Mon dieu! Francuzi wypuszczą na rynek 500-konne Renault 5 Turbo 3E. Wygląda odlotowo!

Zapamiętajcie tę nazwę: Renault 5 Turbo 3E. Francuzi dali zielone światło projektowi, który przenosi tę markę w rewiry zarejestrowane dla supersamochodów - a to wszystko dostaniemy w opakowaniu małego hatchbacka!

  • Renault 5 Turbo powróci w nowym elektrycznym wydaniu
  • Model o nazwie Turbo 3E bazuje na specjalnej lekkiej i wytrzymałej konstrukcji z włókna węglowego
  • Pod prawą nogą dostaniemy 500 KM

To nie jest pomyłka. Francuzi właśnie dali zielone światło projektowi, który jest idealnie szalony. Nazywa się Renault 5 Turbo 3E i ma być hołdem dla kultowego sportowego wariantu tego auta. Choć częściowo przypomina produkcyjną "piątkę", to nie ma z nią zbyt wiele wspólnego. Pojedyncze elementy nadwozia są tutaj takie same, ale całą resztę zbudowano od zera. A wszystko po to, aby zainstalować tutaj bardzo mocny napęd.

Renault 5 Turbo 3E odda w ręce kierowcy 500 KM. To cudownie szalona maszyna!

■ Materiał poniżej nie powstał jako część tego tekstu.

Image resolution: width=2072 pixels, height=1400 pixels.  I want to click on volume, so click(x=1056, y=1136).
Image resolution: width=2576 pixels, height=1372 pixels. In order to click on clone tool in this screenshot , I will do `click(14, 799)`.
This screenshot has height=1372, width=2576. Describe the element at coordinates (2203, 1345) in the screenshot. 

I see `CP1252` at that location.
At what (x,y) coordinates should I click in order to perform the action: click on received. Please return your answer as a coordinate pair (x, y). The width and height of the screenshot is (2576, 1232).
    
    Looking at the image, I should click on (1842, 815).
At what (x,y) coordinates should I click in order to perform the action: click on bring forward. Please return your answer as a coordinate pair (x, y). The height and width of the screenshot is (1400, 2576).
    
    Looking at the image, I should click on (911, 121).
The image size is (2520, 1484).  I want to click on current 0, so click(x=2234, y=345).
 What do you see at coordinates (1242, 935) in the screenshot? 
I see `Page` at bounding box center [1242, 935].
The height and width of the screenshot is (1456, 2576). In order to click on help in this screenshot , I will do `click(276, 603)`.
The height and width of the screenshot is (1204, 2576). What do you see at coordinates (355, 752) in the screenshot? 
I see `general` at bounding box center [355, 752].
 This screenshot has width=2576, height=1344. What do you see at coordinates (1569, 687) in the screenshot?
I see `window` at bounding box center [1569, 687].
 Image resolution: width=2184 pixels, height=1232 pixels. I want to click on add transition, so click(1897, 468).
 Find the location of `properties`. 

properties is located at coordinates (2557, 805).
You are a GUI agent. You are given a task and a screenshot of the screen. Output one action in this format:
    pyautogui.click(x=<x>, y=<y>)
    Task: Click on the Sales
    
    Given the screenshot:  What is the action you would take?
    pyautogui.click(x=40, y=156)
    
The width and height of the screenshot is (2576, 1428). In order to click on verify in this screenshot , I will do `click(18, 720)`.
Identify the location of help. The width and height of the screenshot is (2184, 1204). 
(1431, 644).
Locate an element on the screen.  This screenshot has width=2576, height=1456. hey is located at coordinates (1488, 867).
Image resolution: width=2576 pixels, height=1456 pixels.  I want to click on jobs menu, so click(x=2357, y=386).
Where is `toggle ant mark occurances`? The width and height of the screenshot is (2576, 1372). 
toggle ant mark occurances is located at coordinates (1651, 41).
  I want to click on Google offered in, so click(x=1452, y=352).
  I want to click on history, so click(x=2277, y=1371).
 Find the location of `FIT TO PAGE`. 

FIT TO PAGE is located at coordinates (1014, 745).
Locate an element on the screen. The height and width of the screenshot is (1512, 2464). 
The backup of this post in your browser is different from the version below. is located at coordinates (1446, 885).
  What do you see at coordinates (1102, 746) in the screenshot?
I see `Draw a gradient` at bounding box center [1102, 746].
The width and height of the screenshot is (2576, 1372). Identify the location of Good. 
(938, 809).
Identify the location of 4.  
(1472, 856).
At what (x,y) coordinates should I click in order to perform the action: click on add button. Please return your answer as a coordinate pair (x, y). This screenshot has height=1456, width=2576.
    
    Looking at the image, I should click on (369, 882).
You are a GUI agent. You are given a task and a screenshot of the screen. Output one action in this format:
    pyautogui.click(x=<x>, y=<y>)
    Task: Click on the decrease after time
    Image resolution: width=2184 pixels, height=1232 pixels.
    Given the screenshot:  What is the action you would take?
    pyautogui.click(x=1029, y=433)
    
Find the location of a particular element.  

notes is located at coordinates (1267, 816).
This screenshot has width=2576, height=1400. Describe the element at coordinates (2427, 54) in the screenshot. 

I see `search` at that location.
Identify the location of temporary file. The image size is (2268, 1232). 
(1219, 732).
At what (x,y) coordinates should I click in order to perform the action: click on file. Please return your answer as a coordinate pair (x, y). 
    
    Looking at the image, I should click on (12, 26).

Na platformie Prime Video pojawił się czteroodcinkowy dokument "Anatomie d’un come-back", który przedstawia historię prac nad nowym Renault 5. W ostatnim odcinku odkryto najmocniejsze karty: projekt, który pomimo stopnia skomplikowania i kosztów trafi na rynek. Jest to model 5 Turbo 3E, czyli nowa interpretacja najbardziej szalonego wcielenia "piątki".

I co jak co, ale to jest coś wspaniałego. Masywne poszerzone nadwozie przyciąga wzrok, a detale w idealny sposób nawiązują do pierwowzorów. Różnicą będzie jedynie napęd. Miejsce spalinowych silników, w "piątce" turbodoładowanych rzędowych czwórek i w Clio V6-ki, zajmie tutaj napęd elektryczny.

Renault 5 Turbo 3E 2025

I to nie byle jaki, gdyż pod prawą nogą znajdzie się aż 500 KM do wykorzystania. Auto będzie opracowaną od podstaw konstrukcją z włókna węglowego, doszlifowaną pod kątem osiągów. Idziemy więc tutaj tropem Clio V6, które z seryjnym modelem nie miało zbyt wiele wspólnego.

Przyspieszenie do setki ma zajmować 3 sekundy, a właściwości jezdne będą imponujące. Mam cichą nadzieję, że będzie mi dane choć na chwilę ich zasmakować.

W przyszłym roku poznamy więcej informacji na temat tego projektu - włącznie z liczbą zaplanowanych aut oraz ze szczegółami dotyczącymi specyfikacji. Pewne jest to, że Renault 5 Turbo 3E wyjedzie ze specjalnie przygotowanej linii produkcyjnej i będzie niemal ręczną robotą. To może być rarytas dla kolekcjonerów i fanów marki!